Pixel coordinate grounding data:
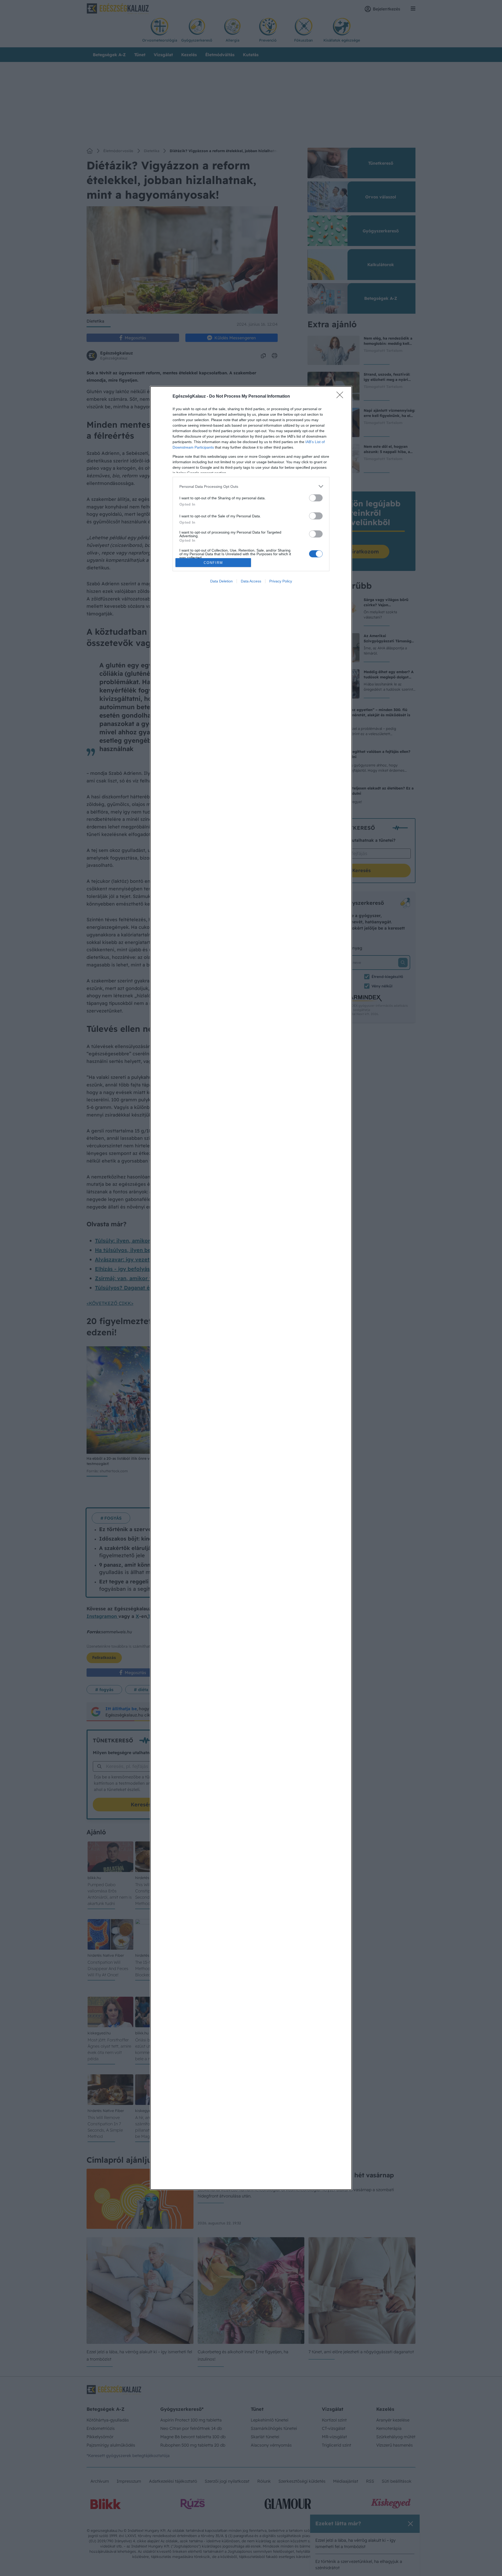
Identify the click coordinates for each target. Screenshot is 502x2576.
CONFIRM (213, 563)
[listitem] (251, 486)
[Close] (341, 397)
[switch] (316, 497)
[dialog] (251, 1288)
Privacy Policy (280, 581)
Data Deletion (221, 581)
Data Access (251, 581)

Your objective: Quote the data above in full and without alteration; skip the pictures.

Output for this task:
Identify the click coordinates for each target. Screenshot is 502x2576.
CONFIRM (213, 563)
[listitem] (251, 486)
[Close] (341, 397)
[switch] (316, 497)
[dialog] (251, 1288)
Privacy Policy (280, 581)
Data Deletion (221, 581)
Data Access (251, 581)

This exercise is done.